__ABOUT THIS TASK__
Look below for the line containing "20 (436, 1358)"; from there through the line containing "C.G.U. (503, 2164)", both lines included, please set down each line exactly and nothing else.

__DATA SHOWN__
■ ■ ■ ■

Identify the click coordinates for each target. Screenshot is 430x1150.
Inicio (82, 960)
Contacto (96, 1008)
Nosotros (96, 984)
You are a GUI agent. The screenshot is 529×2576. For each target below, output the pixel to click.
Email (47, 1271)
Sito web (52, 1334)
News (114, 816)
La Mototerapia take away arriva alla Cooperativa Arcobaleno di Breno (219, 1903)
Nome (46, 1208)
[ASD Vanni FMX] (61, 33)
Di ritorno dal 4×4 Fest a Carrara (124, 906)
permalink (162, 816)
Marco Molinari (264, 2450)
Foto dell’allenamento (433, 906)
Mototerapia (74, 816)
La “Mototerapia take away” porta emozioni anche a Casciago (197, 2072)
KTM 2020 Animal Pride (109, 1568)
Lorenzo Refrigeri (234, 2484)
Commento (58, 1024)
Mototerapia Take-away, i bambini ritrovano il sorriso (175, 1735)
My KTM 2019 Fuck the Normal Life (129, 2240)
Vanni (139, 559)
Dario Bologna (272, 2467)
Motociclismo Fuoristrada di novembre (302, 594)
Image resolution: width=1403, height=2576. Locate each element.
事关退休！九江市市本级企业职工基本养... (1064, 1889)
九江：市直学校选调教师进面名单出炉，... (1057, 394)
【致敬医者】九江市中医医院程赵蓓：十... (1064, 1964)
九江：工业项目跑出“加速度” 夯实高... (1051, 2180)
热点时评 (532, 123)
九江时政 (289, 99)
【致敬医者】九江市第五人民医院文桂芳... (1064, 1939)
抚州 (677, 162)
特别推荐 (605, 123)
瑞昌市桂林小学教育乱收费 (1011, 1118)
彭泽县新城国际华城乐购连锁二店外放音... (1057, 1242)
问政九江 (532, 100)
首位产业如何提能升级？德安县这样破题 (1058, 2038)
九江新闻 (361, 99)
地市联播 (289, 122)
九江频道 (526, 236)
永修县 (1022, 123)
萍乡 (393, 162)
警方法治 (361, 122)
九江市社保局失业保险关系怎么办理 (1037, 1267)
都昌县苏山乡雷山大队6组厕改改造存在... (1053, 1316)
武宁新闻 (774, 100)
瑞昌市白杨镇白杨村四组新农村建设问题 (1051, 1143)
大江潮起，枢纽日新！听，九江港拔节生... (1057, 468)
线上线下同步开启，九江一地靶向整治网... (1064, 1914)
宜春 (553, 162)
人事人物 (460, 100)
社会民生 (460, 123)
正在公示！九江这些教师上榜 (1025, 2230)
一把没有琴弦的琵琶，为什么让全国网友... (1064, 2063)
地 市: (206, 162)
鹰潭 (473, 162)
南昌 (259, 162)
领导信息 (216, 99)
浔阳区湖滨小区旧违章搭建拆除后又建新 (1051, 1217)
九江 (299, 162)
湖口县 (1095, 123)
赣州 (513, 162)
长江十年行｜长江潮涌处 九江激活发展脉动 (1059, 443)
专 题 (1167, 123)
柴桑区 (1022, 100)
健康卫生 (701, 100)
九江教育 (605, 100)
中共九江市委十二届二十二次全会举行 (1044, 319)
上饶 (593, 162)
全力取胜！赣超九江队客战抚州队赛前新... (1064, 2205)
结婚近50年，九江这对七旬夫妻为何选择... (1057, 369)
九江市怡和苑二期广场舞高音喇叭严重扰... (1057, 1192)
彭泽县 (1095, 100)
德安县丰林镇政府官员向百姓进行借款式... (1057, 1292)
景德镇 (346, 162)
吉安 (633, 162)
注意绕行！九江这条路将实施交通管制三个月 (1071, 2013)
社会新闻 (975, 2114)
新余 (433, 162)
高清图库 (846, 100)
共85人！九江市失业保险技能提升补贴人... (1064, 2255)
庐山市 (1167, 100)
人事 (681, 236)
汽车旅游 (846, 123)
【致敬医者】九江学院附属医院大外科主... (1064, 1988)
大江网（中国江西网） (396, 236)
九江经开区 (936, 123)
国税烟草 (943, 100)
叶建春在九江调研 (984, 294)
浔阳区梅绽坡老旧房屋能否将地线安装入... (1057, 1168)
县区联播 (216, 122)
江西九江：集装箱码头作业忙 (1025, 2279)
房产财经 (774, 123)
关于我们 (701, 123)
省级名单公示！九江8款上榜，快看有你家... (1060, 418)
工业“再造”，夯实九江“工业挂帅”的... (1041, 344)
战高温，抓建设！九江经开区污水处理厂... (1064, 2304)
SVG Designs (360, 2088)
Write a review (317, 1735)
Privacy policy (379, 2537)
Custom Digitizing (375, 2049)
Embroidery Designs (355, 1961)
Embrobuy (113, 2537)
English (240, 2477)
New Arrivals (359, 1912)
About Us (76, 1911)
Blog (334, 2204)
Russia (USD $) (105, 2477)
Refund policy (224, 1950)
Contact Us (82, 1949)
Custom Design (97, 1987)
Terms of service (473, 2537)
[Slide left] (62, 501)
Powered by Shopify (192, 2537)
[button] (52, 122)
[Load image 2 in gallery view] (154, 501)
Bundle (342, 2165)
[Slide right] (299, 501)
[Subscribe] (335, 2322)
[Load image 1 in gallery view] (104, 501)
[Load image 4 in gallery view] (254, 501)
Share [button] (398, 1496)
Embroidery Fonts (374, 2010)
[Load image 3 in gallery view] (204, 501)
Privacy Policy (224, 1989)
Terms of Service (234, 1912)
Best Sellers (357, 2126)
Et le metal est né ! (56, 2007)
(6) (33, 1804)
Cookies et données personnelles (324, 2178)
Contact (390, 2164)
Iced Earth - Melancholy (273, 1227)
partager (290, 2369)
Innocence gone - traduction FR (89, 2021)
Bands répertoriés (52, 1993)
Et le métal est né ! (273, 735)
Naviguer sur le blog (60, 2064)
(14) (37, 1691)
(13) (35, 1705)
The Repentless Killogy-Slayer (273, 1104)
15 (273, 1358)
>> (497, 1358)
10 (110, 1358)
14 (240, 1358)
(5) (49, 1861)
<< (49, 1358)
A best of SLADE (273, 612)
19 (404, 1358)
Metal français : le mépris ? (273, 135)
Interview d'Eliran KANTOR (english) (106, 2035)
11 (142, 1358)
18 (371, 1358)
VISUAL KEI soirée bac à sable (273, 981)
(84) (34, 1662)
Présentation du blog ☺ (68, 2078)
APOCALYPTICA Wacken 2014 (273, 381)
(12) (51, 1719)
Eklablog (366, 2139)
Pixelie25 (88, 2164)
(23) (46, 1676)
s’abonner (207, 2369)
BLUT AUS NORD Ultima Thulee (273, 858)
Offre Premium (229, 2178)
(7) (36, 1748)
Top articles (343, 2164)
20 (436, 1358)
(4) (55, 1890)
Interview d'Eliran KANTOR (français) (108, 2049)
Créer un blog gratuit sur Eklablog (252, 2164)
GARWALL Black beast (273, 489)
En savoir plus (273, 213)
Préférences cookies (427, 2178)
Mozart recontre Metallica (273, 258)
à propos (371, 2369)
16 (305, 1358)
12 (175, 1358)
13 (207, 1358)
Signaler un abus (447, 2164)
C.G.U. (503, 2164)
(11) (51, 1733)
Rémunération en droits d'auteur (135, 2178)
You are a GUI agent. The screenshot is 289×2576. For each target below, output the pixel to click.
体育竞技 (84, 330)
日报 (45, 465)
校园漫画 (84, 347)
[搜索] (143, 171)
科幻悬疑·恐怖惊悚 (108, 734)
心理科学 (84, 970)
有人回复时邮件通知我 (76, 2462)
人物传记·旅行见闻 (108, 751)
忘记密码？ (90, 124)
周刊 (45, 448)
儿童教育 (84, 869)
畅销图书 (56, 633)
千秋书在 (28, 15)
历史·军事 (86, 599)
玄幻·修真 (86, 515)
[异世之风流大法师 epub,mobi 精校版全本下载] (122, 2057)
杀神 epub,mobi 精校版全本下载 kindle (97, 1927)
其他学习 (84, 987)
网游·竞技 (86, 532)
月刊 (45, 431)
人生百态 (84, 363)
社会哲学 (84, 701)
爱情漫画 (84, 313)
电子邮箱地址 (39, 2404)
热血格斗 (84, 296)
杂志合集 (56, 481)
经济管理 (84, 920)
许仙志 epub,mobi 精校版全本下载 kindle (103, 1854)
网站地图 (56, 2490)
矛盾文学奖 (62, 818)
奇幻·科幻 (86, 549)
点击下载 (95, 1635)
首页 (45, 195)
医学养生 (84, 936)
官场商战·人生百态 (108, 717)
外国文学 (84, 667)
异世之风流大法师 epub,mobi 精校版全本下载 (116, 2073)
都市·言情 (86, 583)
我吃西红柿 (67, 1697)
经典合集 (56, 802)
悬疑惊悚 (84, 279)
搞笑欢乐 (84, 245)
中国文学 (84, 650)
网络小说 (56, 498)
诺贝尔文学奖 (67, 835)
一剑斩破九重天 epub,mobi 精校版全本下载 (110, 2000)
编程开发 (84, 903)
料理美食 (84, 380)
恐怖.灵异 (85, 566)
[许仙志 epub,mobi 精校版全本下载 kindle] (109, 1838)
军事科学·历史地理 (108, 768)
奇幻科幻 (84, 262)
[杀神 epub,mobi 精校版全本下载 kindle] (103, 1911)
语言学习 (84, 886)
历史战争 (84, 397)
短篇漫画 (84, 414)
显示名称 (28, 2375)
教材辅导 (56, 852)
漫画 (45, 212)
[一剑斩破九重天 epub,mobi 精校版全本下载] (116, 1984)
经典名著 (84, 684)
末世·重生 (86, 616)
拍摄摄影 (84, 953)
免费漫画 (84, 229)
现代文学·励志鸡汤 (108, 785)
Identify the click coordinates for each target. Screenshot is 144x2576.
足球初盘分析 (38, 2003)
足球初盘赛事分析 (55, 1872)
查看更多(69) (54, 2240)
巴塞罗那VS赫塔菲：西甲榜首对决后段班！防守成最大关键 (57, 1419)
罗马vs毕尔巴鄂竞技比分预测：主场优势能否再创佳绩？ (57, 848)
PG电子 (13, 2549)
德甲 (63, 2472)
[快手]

■ ■ ■ ■

__SOLUTION TO THIS EXERCISE__
20 (436, 1358)
(4) (55, 1890)
Interview d'Eliran KANTOR (français) (108, 2049)
Créer un blog gratuit sur Eklablog (252, 2164)
GARWALL Black beast (273, 489)
En savoir plus (273, 213)
Préférences cookies (427, 2178)
Mozart recontre Metallica (273, 258)
à propos (371, 2369)
16 (305, 1358)
12 (175, 1358)
13 (207, 1358)
Signaler un abus (447, 2164)
C.G.U. (503, 2164)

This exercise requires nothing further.